On Tue, Oct 18, 2005 at 11:22:27AM +0530, Roushan Ali wrote:
> Hi All,
> we want to write a new file system with block size more than
> 4KB. Can anyone suggest us how should we proceed ?

With great difficulty. ;)

There is really no support for this in the generic page cache
code in the kernel, and you'd probably need some mechanism for
doing multi-page metadata IOs. There's been sporadic discussion
on fs-devel and linux-xfs in the past on this topic - you could
search those archives for details.

cheers.

--
Nathan

2005-10-18 14:37:03

by Anton Altaparmakov

[permalink] [raw]
Subject: Re: file system block size

On Wed, 2005-10-19 at 00:12 +1000, Nathan Scott wrote:
> On Tue, Oct 18, 2005 at 11:22:27AM +0530, Roushan Ali wrote:
> > Hi All,
> > we want to write a new file system with block size more than
> > 4KB. Can anyone suggest us how should we proceed ?
>
> With great difficulty. ;)

Indeed, it makes everything harder. Have a look at ntfs in the kernel
which has to cope with file system block sizes between 512 bytes and
several hundred kiB (at least they are in powers of two thank
goodness...). You end up not being able to use a lot of generic
functions as you for example need to lock multiple pages which needs to
be ordered correctly, etc... If you look at the latest -mm kernel, the
ntfs driver there has file write(2) support for any cluster size and you
will see an example of the multiple page locking problem solution there.

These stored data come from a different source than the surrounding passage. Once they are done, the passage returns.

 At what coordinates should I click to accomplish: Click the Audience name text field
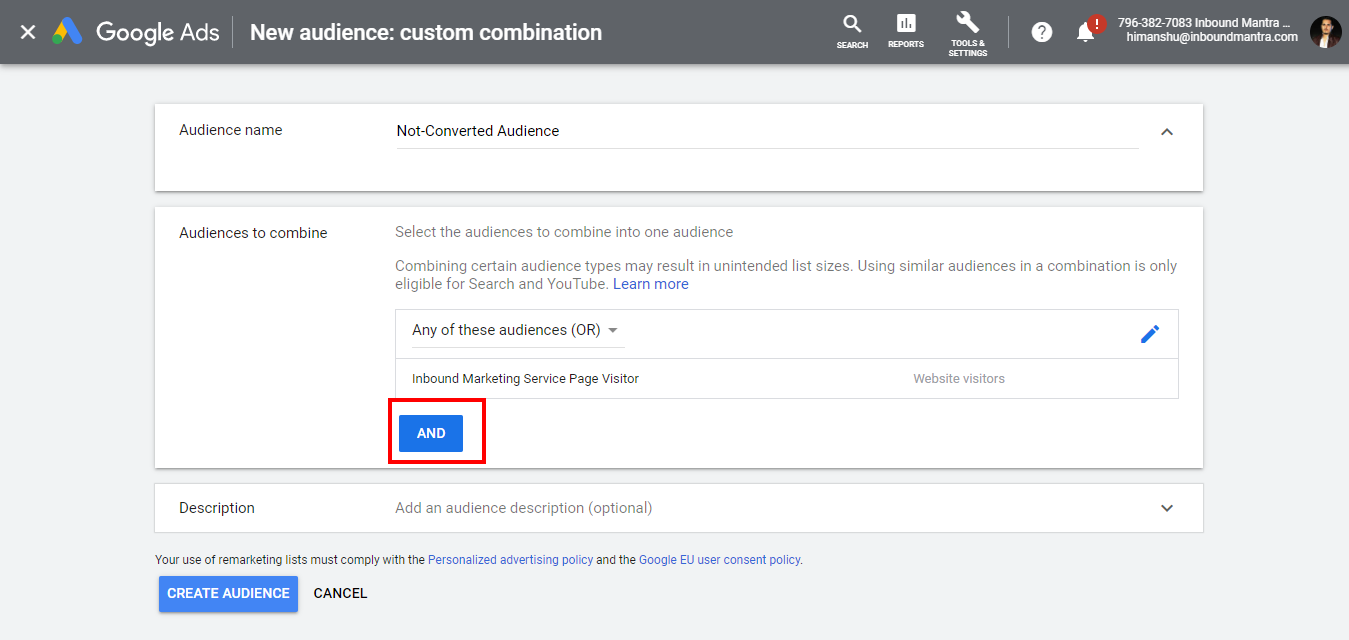[x=766, y=131]
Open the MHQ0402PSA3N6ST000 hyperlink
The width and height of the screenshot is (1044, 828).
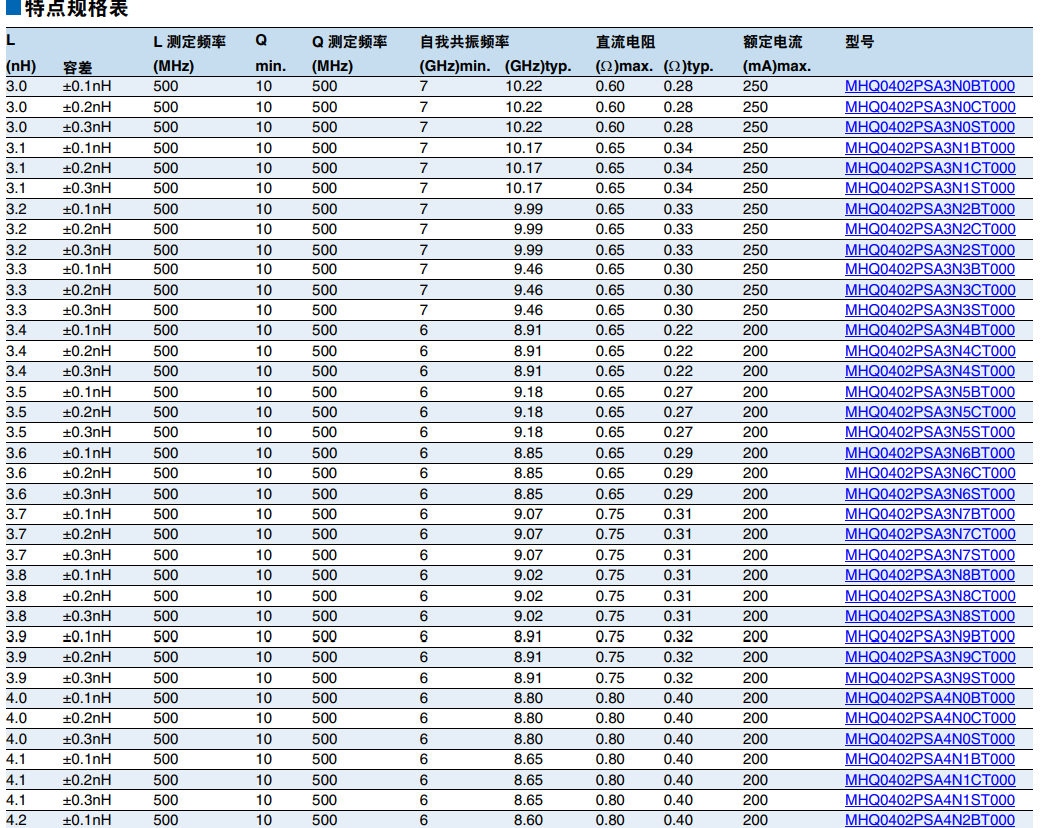click(929, 494)
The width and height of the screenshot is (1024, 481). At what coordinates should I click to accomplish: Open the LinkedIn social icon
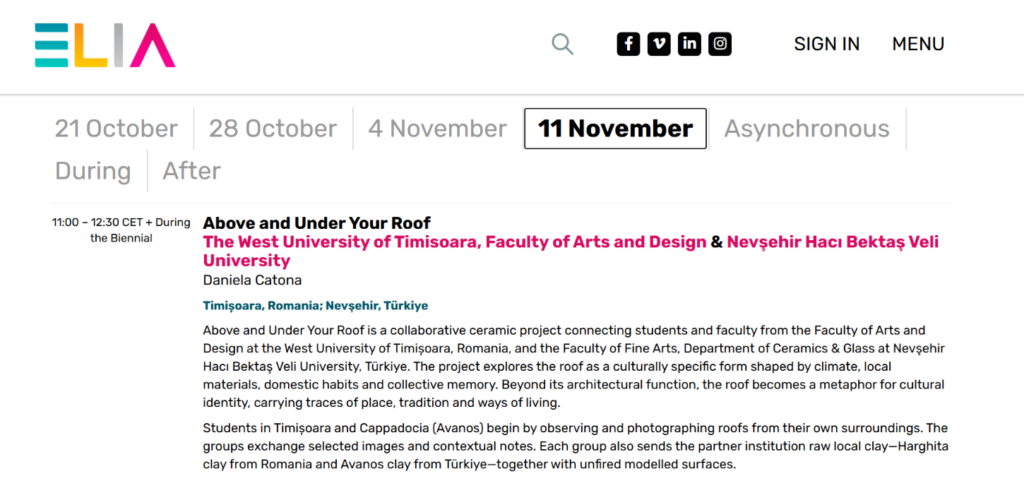pos(690,44)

Just one note is that I chose not to do full fs block size io in ntfs so
I avoid most of the big problems. The only time it really hits is at
allocation time, because you can only allocate in units of fs block size
so when you write even one byte you need to lock the pages for the whole
byte range from the fs block start to block end that includes the byte
being written to. If already allocated, ntfs simply only writes to that
one byte in the page it is in and ignores the other pages. Makes life
much easier and faster given you save doing unnecessary writes to the
other pages. (-: In fact we would only write out the 512-byte block
containing the 1 written byte, so it is even faster than just page
granularity. (-:

Best regards,

Anton
--
Anton Altaparmakov <aia21 at cam.ac.uk> (replace at with @)
Unix Support, Computing Service, University of Cambridge, CB2 3QH, UK
Linux NTFS maintainer / IRC: #ntfs on irc.freenode.net
WWW: http://linux-ntfs.sf.net/ & http://www-stu.christs.cam.ac.uk/~aia21/

2005-10-18 15:12:13

by Bob Copeland

[permalink] [raw]
Subject: Re: file system block size

> Indeed, it makes everything harder. Have a look at ntfs in the kernel
> which has to cope with file system block sizes between 512 bytes and
> several hundred kiB (at least they are in powers of two thank
> goodness...). You end up not being able to use a lot of generic
> functions as you for example need to lock multiple pages which needs to
> be ordered correctly, etc... If you look at the latest -mm kernel, the
> ntfs driver there has file write(2) support for any cluster size and you
> will see an example of the multiple page locking problem solution there.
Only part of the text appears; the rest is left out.